→ What you should do
Print out every record exactly as it appears.
-- Input records follows --
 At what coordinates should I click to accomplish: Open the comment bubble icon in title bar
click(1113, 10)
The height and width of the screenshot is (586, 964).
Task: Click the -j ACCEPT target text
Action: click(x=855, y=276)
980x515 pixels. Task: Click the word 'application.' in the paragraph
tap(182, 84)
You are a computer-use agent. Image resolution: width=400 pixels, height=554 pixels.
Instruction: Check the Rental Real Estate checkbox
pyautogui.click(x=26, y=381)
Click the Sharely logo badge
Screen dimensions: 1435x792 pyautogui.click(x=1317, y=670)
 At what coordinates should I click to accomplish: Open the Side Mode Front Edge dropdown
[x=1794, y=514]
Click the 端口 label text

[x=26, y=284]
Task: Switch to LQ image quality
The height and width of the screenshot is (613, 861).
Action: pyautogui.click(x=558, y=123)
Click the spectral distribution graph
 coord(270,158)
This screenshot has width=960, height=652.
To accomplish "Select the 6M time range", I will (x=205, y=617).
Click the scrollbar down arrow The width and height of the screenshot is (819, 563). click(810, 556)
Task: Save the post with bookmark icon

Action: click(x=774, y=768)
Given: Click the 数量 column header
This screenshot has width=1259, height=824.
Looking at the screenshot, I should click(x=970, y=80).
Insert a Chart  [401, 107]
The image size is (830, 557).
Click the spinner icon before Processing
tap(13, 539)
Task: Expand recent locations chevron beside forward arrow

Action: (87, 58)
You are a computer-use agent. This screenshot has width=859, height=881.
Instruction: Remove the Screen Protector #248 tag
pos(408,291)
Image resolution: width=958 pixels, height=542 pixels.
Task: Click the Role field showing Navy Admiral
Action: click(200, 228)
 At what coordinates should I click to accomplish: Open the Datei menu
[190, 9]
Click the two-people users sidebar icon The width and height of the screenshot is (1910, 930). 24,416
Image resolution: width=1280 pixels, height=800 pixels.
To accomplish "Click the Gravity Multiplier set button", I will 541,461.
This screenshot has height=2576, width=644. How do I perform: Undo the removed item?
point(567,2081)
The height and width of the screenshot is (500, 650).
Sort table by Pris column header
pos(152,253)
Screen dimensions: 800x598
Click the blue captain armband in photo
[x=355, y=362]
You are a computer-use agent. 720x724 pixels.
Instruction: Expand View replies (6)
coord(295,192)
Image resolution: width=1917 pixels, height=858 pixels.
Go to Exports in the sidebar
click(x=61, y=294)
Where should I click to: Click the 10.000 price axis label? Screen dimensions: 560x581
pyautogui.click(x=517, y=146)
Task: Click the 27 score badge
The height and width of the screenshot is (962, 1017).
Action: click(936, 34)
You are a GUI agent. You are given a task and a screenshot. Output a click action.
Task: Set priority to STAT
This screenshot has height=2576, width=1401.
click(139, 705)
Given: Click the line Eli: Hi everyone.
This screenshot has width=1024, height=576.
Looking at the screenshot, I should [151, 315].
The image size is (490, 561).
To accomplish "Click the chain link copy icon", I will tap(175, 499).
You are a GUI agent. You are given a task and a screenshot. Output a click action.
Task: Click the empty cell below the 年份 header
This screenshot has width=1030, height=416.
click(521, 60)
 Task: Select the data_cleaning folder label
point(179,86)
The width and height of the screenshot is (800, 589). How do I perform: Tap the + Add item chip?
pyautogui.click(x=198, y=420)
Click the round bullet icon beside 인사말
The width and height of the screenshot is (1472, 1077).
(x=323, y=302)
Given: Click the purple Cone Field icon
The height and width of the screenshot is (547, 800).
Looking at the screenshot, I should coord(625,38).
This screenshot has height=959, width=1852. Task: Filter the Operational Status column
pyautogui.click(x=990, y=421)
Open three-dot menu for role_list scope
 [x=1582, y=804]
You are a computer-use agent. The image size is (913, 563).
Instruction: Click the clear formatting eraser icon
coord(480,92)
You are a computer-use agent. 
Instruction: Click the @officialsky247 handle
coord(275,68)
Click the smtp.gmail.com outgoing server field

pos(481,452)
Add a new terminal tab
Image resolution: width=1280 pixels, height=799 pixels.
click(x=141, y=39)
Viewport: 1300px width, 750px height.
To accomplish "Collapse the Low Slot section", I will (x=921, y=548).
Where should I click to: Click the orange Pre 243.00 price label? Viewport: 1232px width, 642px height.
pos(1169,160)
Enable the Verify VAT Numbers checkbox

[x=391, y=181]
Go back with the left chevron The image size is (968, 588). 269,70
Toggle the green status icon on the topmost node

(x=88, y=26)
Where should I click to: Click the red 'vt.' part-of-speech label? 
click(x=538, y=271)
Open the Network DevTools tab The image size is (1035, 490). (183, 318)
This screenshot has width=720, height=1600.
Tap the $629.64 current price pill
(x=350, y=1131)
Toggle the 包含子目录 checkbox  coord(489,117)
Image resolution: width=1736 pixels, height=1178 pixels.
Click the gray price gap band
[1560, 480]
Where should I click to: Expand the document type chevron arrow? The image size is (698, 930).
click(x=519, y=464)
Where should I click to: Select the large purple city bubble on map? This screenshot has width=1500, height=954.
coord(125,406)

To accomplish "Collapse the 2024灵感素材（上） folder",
-- Input records concluded --
→ Written response
 At what coordinates should I click to accomplish: Open the comment bubble icon in title bar
click(1113, 10)
The height and width of the screenshot is (586, 964).
Task: Click the -j ACCEPT target text
Action: click(x=855, y=276)
980x515 pixels. Task: Click the word 'application.' in the paragraph
tap(182, 84)
You are a computer-use agent. Image resolution: width=400 pixels, height=554 pixels.
Instruction: Check the Rental Real Estate checkbox
pyautogui.click(x=26, y=381)
Click the Sharely logo badge
Screen dimensions: 1435x792 pyautogui.click(x=1317, y=670)
 At what coordinates should I click to accomplish: Open the Side Mode Front Edge dropdown
[x=1794, y=514]
Click the 端口 label text

[x=26, y=284]
Task: Switch to LQ image quality
The height and width of the screenshot is (613, 861).
Action: pyautogui.click(x=558, y=123)
Click the spectral distribution graph
 coord(270,158)
This screenshot has width=960, height=652.
To accomplish "Select the 6M time range", I will (x=205, y=617).
Click the scrollbar down arrow The width and height of the screenshot is (819, 563). click(810, 556)
Task: Save the post with bookmark icon

Action: click(x=774, y=768)
Given: Click the 数量 column header
This screenshot has width=1259, height=824.
Looking at the screenshot, I should click(x=970, y=80).
Insert a Chart  [401, 107]
The image size is (830, 557).
Click the spinner icon before Processing
tap(13, 539)
Task: Expand recent locations chevron beside forward arrow

Action: (87, 58)
You are a computer-use agent. This screenshot has width=859, height=881.
Instruction: Remove the Screen Protector #248 tag
pos(408,291)
Image resolution: width=958 pixels, height=542 pixels.
Task: Click the Role field showing Navy Admiral
Action: click(200, 228)
 At what coordinates should I click to accomplish: Open the Datei menu
[190, 9]
Click the two-people users sidebar icon The width and height of the screenshot is (1910, 930). 24,416
Image resolution: width=1280 pixels, height=800 pixels.
To accomplish "Click the Gravity Multiplier set button", I will 541,461.
This screenshot has height=2576, width=644. How do I perform: Undo the removed item?
point(567,2081)
The height and width of the screenshot is (500, 650).
Sort table by Pris column header
pos(152,253)
Screen dimensions: 800x598
Click the blue captain armband in photo
[x=355, y=362]
You are a computer-use agent. 720x724 pixels.
Instruction: Expand View replies (6)
coord(295,192)
Image resolution: width=1917 pixels, height=858 pixels.
Go to Exports in the sidebar
click(x=61, y=294)
Where should I click to: Click the 10.000 price axis label? Screen dimensions: 560x581
pyautogui.click(x=517, y=146)
Task: Click the 27 score badge
The height and width of the screenshot is (962, 1017).
Action: click(936, 34)
You are a GUI agent. You are given a task and a screenshot. Output a click action.
Task: Set priority to STAT
This screenshot has height=2576, width=1401.
click(139, 705)
Given: Click the line Eli: Hi everyone.
This screenshot has width=1024, height=576.
Looking at the screenshot, I should [151, 315].
The image size is (490, 561).
To accomplish "Click the chain link copy icon", I will tap(175, 499).
You are a GUI agent. You are given a task and a screenshot. Output a click action.
Task: Click the empty cell below the 年份 header
This screenshot has width=1030, height=416.
click(521, 60)
 Task: Select the data_cleaning folder label
point(179,86)
The width and height of the screenshot is (800, 589). How do I perform: Tap the + Add item chip?
pyautogui.click(x=198, y=420)
Click the round bullet icon beside 인사말
The width and height of the screenshot is (1472, 1077).
(x=323, y=302)
Given: Click the purple Cone Field icon
The height and width of the screenshot is (547, 800).
Looking at the screenshot, I should coord(625,38).
This screenshot has height=959, width=1852. Task: Filter the Operational Status column
pyautogui.click(x=990, y=421)
Open three-dot menu for role_list scope
 [x=1582, y=804]
You are a computer-use agent. The image size is (913, 563).
Instruction: Click the clear formatting eraser icon
coord(480,92)
You are a computer-use agent. 
Instruction: Click the @officialsky247 handle
coord(275,68)
Click the smtp.gmail.com outgoing server field

pos(481,452)
Add a new terminal tab
Image resolution: width=1280 pixels, height=799 pixels.
click(x=141, y=39)
Viewport: 1300px width, 750px height.
To accomplish "Collapse the Low Slot section", I will (x=921, y=548).
Where should I click to: Click the orange Pre 243.00 price label? Viewport: 1232px width, 642px height.
pos(1169,160)
Enable the Verify VAT Numbers checkbox

[x=391, y=181]
Go back with the left chevron The image size is (968, 588). 269,70
Toggle the green status icon on the topmost node

(x=88, y=26)
Where should I click to: Click the red 'vt.' part-of-speech label? 
click(x=538, y=271)
Open the Network DevTools tab The image size is (1035, 490). (183, 318)
This screenshot has width=720, height=1600.
Tap the $629.64 current price pill
(x=350, y=1131)
Toggle the 包含子目录 checkbox  coord(489,117)
Image resolution: width=1736 pixels, height=1178 pixels.
Click the gray price gap band
[1560, 480]
Where should I click to: Expand the document type chevron arrow? The image size is (698, 930).
click(x=519, y=464)
Where should I click to: Select the large purple city bubble on map? This screenshot has width=1500, height=954.
coord(125,406)

To accomplish "Collapse the 2024灵感素材（上） folder",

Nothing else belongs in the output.